=== Section Start ===

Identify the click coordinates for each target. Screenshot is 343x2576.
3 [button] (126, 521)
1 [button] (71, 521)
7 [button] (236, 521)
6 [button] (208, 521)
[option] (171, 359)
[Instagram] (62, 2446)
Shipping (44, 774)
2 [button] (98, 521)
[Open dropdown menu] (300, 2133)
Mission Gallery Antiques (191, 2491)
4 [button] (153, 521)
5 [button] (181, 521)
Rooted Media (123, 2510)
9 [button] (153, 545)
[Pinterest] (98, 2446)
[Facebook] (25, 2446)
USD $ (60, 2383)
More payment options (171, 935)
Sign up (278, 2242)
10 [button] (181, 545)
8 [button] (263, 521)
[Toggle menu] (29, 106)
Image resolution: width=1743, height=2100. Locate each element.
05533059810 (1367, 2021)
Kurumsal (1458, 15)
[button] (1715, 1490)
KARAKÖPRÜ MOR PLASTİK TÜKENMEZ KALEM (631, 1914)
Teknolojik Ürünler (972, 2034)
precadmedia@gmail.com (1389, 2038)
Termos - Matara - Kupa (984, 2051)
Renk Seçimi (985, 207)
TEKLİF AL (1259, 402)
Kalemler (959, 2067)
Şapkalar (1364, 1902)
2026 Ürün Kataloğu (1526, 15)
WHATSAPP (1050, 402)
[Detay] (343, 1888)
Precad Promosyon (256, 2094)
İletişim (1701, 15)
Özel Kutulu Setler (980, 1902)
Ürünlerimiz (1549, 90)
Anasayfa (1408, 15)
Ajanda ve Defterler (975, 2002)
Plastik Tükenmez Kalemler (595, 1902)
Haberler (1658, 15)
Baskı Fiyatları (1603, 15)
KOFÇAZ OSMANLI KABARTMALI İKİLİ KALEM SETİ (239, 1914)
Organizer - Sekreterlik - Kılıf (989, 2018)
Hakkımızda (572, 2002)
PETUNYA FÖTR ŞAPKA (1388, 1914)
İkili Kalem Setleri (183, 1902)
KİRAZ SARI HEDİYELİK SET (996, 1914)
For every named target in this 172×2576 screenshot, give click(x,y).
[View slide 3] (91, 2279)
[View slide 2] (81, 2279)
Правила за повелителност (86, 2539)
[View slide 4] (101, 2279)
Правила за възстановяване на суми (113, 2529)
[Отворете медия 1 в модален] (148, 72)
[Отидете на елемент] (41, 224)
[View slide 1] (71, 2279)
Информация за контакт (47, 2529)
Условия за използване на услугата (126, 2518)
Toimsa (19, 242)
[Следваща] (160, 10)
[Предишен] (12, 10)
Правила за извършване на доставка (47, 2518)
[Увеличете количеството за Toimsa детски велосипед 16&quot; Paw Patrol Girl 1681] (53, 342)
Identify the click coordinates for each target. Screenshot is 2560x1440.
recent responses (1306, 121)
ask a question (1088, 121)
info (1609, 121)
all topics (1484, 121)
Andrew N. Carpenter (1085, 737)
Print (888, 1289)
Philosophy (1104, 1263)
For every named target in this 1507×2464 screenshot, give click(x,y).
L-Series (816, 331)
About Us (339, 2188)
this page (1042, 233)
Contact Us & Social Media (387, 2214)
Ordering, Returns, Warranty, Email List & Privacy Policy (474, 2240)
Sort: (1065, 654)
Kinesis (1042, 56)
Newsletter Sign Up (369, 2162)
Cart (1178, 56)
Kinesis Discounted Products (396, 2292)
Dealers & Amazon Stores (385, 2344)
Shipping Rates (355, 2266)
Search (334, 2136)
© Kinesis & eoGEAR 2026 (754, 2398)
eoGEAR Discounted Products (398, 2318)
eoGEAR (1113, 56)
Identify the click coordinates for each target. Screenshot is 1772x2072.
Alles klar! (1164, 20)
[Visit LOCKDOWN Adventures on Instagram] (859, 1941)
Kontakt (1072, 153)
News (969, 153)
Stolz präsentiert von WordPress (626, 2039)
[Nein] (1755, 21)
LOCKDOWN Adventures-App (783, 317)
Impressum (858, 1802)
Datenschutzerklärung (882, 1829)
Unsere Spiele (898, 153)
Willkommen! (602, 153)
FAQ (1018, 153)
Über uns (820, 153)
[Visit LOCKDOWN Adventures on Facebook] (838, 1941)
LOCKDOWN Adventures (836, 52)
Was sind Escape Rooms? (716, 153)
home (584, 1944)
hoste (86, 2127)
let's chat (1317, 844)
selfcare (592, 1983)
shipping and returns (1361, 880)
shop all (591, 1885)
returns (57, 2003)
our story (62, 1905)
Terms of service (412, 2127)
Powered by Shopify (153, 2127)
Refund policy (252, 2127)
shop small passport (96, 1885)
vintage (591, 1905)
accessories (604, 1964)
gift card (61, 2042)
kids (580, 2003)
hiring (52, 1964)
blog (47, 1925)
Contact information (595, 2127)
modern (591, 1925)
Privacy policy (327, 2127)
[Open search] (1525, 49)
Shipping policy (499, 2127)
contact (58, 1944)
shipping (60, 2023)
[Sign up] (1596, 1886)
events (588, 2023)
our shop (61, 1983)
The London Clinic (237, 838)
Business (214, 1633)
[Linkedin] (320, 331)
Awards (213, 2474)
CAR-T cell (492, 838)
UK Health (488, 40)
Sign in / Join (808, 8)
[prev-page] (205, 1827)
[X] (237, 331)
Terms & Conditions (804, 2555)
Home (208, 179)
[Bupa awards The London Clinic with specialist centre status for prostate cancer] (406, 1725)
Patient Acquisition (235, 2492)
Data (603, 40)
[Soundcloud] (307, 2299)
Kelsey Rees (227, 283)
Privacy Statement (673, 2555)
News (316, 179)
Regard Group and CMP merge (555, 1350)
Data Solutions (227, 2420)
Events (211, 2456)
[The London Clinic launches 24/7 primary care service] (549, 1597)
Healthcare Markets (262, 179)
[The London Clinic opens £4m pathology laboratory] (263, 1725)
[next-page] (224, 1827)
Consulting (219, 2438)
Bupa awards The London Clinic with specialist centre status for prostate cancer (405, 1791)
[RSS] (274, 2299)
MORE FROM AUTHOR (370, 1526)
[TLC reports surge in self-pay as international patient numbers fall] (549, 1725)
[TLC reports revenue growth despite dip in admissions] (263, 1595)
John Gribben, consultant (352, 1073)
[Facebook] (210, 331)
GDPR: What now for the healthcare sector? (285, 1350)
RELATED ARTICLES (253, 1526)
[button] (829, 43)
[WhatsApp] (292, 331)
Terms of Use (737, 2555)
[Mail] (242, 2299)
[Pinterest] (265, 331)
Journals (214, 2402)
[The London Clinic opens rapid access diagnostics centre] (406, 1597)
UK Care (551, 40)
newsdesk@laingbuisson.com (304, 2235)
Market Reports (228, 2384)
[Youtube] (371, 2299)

=== Section End ===

*PROBLEM*: Once more, write all of the records exactly as given.

*PROBLEM SOLUTION*:
Identify the click coordinates for each target. Screenshot is 343x2576.
3 [button] (126, 521)
1 [button] (71, 521)
7 [button] (236, 521)
6 [button] (208, 521)
[option] (171, 359)
[Instagram] (62, 2446)
Shipping (44, 774)
2 [button] (98, 521)
[Open dropdown menu] (300, 2133)
Mission Gallery Antiques (191, 2491)
4 [button] (153, 521)
5 [button] (181, 521)
Rooted Media (123, 2510)
9 [button] (153, 545)
[Pinterest] (98, 2446)
[Facebook] (25, 2446)
USD $ (60, 2383)
More payment options (171, 935)
Sign up (278, 2242)
10 [button] (181, 545)
8 [button] (263, 521)
[Toggle menu] (29, 106)
Image resolution: width=1743, height=2100. Locate each element.
05533059810 (1367, 2021)
Kurumsal (1458, 15)
[button] (1715, 1490)
KARAKÖPRÜ MOR PLASTİK TÜKENMEZ KALEM (631, 1914)
Teknolojik Ürünler (972, 2034)
precadmedia@gmail.com (1389, 2038)
Termos - Matara - Kupa (984, 2051)
Renk Seçimi (985, 207)
TEKLİF AL (1259, 402)
Kalemler (959, 2067)
Şapkalar (1364, 1902)
2026 Ürün Kataloğu (1526, 15)
WHATSAPP (1050, 402)
[Detay] (343, 1888)
Precad Promosyon (256, 2094)
İletişim (1701, 15)
Özel Kutulu Setler (980, 1902)
Ürünlerimiz (1549, 90)
Anasayfa (1408, 15)
Ajanda ve Defterler (975, 2002)
Plastik Tükenmez Kalemler (595, 1902)
Haberler (1658, 15)
Baskı Fiyatları (1603, 15)
KOFÇAZ OSMANLI KABARTMALI İKİLİ KALEM SETİ (239, 1914)
Organizer - Sekreterlik - Kılıf (989, 2018)
Hakkımızda (572, 2002)
PETUNYA FÖTR ŞAPKA (1388, 1914)
İkili Kalem Setleri (183, 1902)
KİRAZ SARI HEDİYELİK SET (996, 1914)
For every named target in this 172×2576 screenshot, give click(x,y).
[View slide 3] (91, 2279)
[View slide 2] (81, 2279)
Правила за повелителност (86, 2539)
[View slide 4] (101, 2279)
Правила за възстановяване на суми (113, 2529)
[Отворете медия 1 в модален] (148, 72)
[Отидете на елемент] (41, 224)
[View slide 1] (71, 2279)
Информация за контакт (47, 2529)
Условия за използване на услугата (126, 2518)
Toimsa (19, 242)
[Следваща] (160, 10)
[Предишен] (12, 10)
Правила за извършване на доставка (47, 2518)
[Увеличете количеството за Toimsa детски велосипед 16&quot; Paw Patrol Girl 1681] (53, 342)
Identify the click coordinates for each target. Screenshot is 2560x1440.
recent responses (1306, 121)
ask a question (1088, 121)
info (1609, 121)
all topics (1484, 121)
Andrew N. Carpenter (1085, 737)
Print (888, 1289)
Philosophy (1104, 1263)
For every named target in this 1507×2464 screenshot, give click(x,y).
L-Series (816, 331)
About Us (339, 2188)
this page (1042, 233)
Contact Us & Social Media (387, 2214)
Ordering, Returns, Warranty, Email List & Privacy Policy (474, 2240)
Sort: (1065, 654)
Kinesis (1042, 56)
Newsletter Sign Up (369, 2162)
Cart (1178, 56)
Kinesis Discounted Products (396, 2292)
Dealers & Amazon Stores (385, 2344)
Shipping Rates (355, 2266)
Search (334, 2136)
© Kinesis & eoGEAR 2026 (754, 2398)
eoGEAR Discounted Products (398, 2318)
eoGEAR (1113, 56)
Identify the click coordinates for each target. Screenshot is 1772x2072.
Alles klar! (1164, 20)
[Visit LOCKDOWN Adventures on Instagram] (859, 1941)
Kontakt (1072, 153)
News (969, 153)
Stolz präsentiert von WordPress (626, 2039)
[Nein] (1755, 21)
LOCKDOWN Adventures-App (783, 317)
Impressum (858, 1802)
Datenschutzerklärung (882, 1829)
Unsere Spiele (898, 153)
Willkommen! (602, 153)
FAQ (1018, 153)
Über uns (820, 153)
[Visit LOCKDOWN Adventures on Facebook] (838, 1941)
LOCKDOWN Adventures (836, 52)
Was sind Escape Rooms? (716, 153)
home (584, 1944)
hoste (86, 2127)
let's chat (1317, 844)
selfcare (592, 1983)
shipping and returns (1361, 880)
shop all (591, 1885)
returns (57, 2003)
our story (62, 1905)
Terms of service (412, 2127)
Powered by Shopify (153, 2127)
Refund policy (252, 2127)
shop small passport (96, 1885)
vintage (591, 1905)
accessories (604, 1964)
gift card (61, 2042)
kids (580, 2003)
hiring (52, 1964)
blog (47, 1925)
Contact information (595, 2127)
modern (591, 1925)
Privacy policy (327, 2127)
[Open search] (1525, 49)
Shipping policy (499, 2127)
contact (58, 1944)
shipping (60, 2023)
[Sign up] (1596, 1886)
events (588, 2023)
our shop (61, 1983)
The London Clinic (237, 838)
Business (214, 1633)
[Linkedin] (320, 331)
Awards (213, 2474)
CAR-T cell (492, 838)
UK Health (488, 40)
Sign in / Join (808, 8)
[prev-page] (205, 1827)
[X] (237, 331)
Terms & Conditions (804, 2555)
Home (208, 179)
[Bupa awards The London Clinic with specialist centre status for prostate cancer] (406, 1725)
Patient Acquisition (235, 2492)
Data (603, 40)
[Soundcloud] (307, 2299)
Kelsey Rees (227, 283)
Privacy Statement (673, 2555)
News (316, 179)
Regard Group and CMP merge (555, 1350)
Data Solutions (227, 2420)
Events (211, 2456)
[The London Clinic launches 24/7 primary care service] (549, 1597)
Healthcare Markets (262, 179)
[The London Clinic opens £4m pathology laboratory] (263, 1725)
[next-page] (224, 1827)
Consulting (219, 2438)
Bupa awards The London Clinic with specialist centre status for prostate cancer (405, 1791)
[RSS] (274, 2299)
MORE FROM AUTHOR (370, 1526)
[TLC reports surge in self-pay as international patient numbers fall] (549, 1725)
[TLC reports revenue growth despite dip in admissions] (263, 1595)
John Gribben, consultant (352, 1073)
[Facebook] (210, 331)
GDPR: What now for the healthcare sector? (285, 1350)
RELATED ARTICLES (253, 1526)
[button] (829, 43)
[WhatsApp] (292, 331)
Terms of Use (737, 2555)
[Mail] (242, 2299)
[Pinterest] (265, 331)
Journals (214, 2402)
[The London Clinic opens rapid access diagnostics centre] (406, 1597)
UK Care (551, 40)
newsdesk@laingbuisson.com (304, 2235)
Market Reports (228, 2384)
[Youtube] (371, 2299)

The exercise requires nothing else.